[Click-target data]
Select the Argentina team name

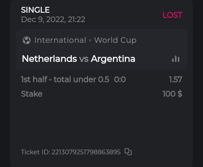pos(113,59)
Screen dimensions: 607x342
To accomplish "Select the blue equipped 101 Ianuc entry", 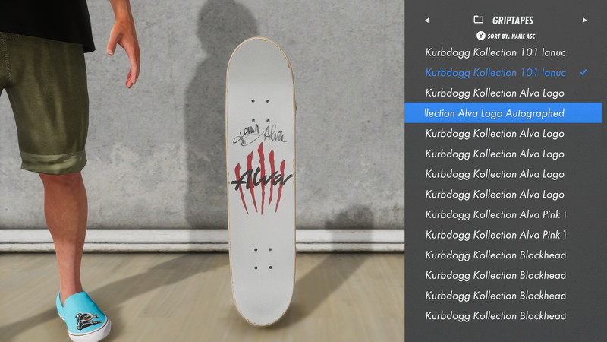I will 495,72.
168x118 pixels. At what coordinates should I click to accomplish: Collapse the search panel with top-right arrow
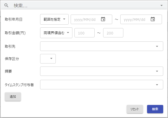tap(162, 6)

**DESCRIPTION OF THE TASK**.
Could you rewrite the rows, from the line containing "168x118 pixels. At" through the end of the rows, as a two-column CSV with the headers request and click? Put each row's text and its answer in one quoted field each, turn line breaks into spaces, and leave out the pictures.

**WRITTEN RESPONSE**.
request,click
"168x118 pixels. At what coordinates should I click to accomplish: Collapse the search panel with top-right arrow","tap(162, 6)"